Ronie Dinosaur Chapter 87 – What is Peace?
Philosophically, this sits at the fault line between existentialism and social reality.
Existentialism says: you are free, therefore responsible.
Society says: you are responsible, therefore guilty.
Neither asks whether you wanted to be here.
Consent is quietly skipped, and then morality begins its lecture.
I am talking about the existential problem, the dilemma.
I took birth without my consent, and now blame and obligations are not letting me go.
You are told to be thankful for the very condition that now restricts your exit.
That is the quiet cruelty.
I write philosophy that happens to be poetry.
People like poetry for its style and rhythm;
the weight and meaning are placed by the reader themselves.
The writer does not carry all of it.
There is no justice in the universe,
because justice can never be equal to what was lost.

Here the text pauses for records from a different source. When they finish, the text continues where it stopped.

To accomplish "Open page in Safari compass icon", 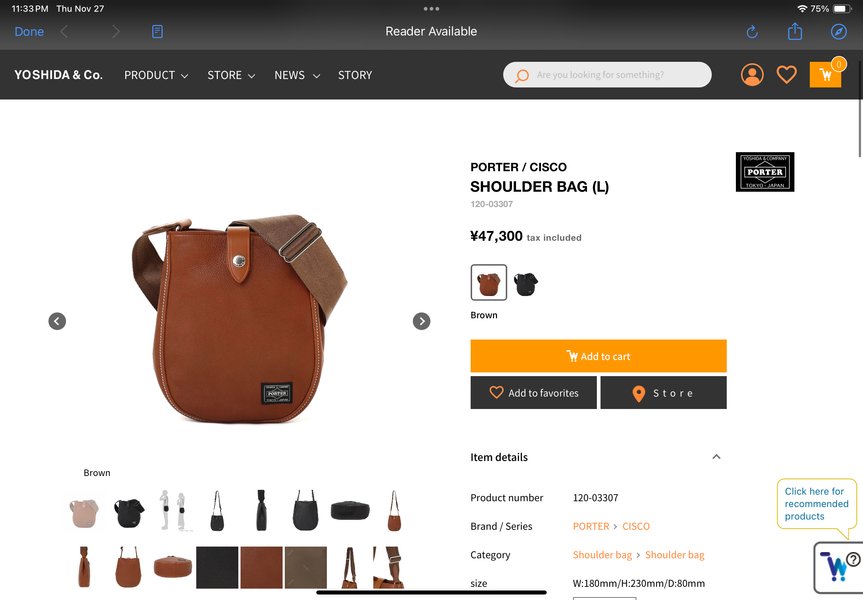I will (838, 31).
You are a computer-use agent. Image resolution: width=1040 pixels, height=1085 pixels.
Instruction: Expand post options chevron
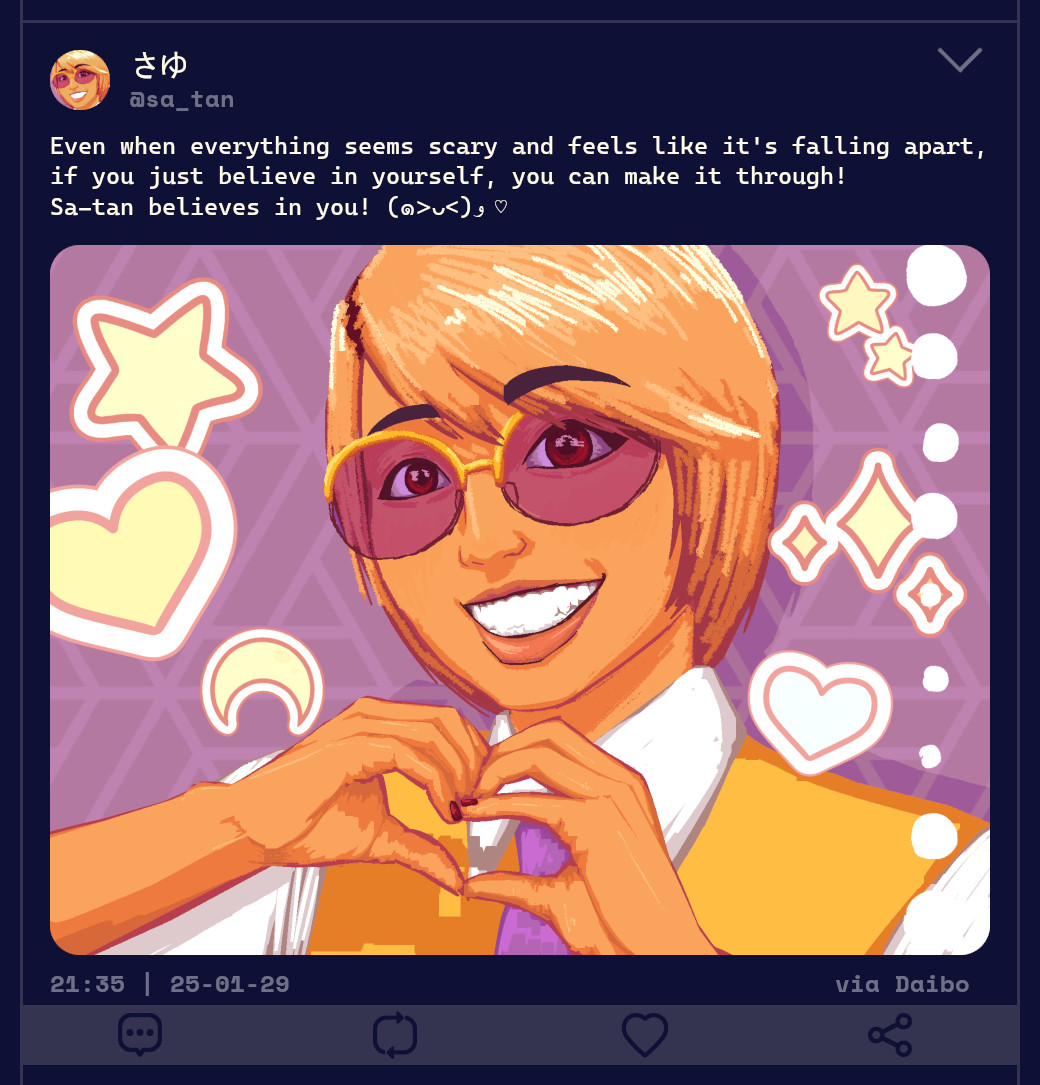coord(960,60)

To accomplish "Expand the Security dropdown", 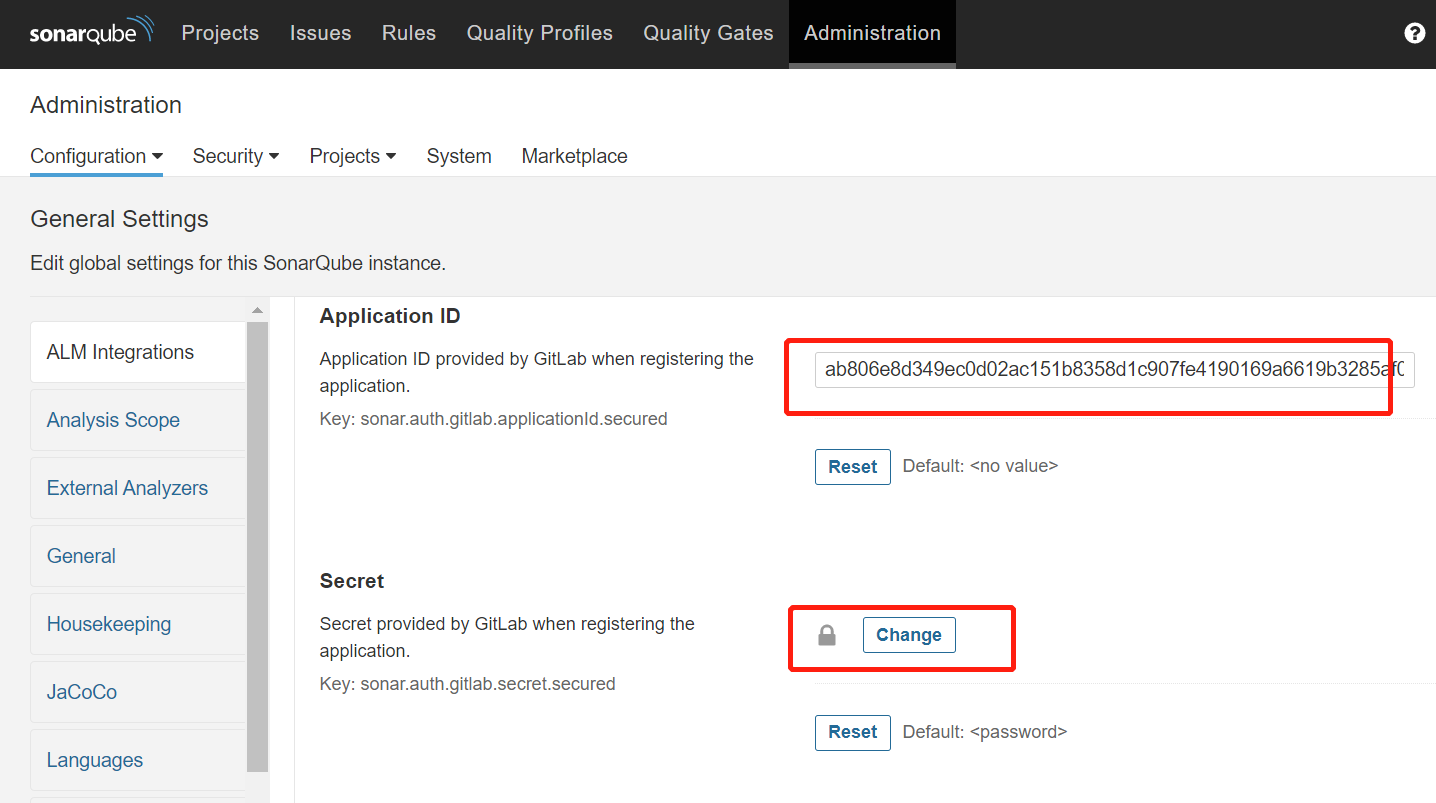I will pyautogui.click(x=235, y=156).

There can only be balance.
The universe is not conscious,
so whatever happens, happens on its own.
Now the general public does not know
that there is no sin, no virtue,
no heaven, no hell,
nothing right, nothing wrong,
no dharma, no karma.
They only know what they are told,
and it is done for their own sake,
so society does not collapse into an apocalypse.
But the whole point is this:
those who made religions did not do it for people.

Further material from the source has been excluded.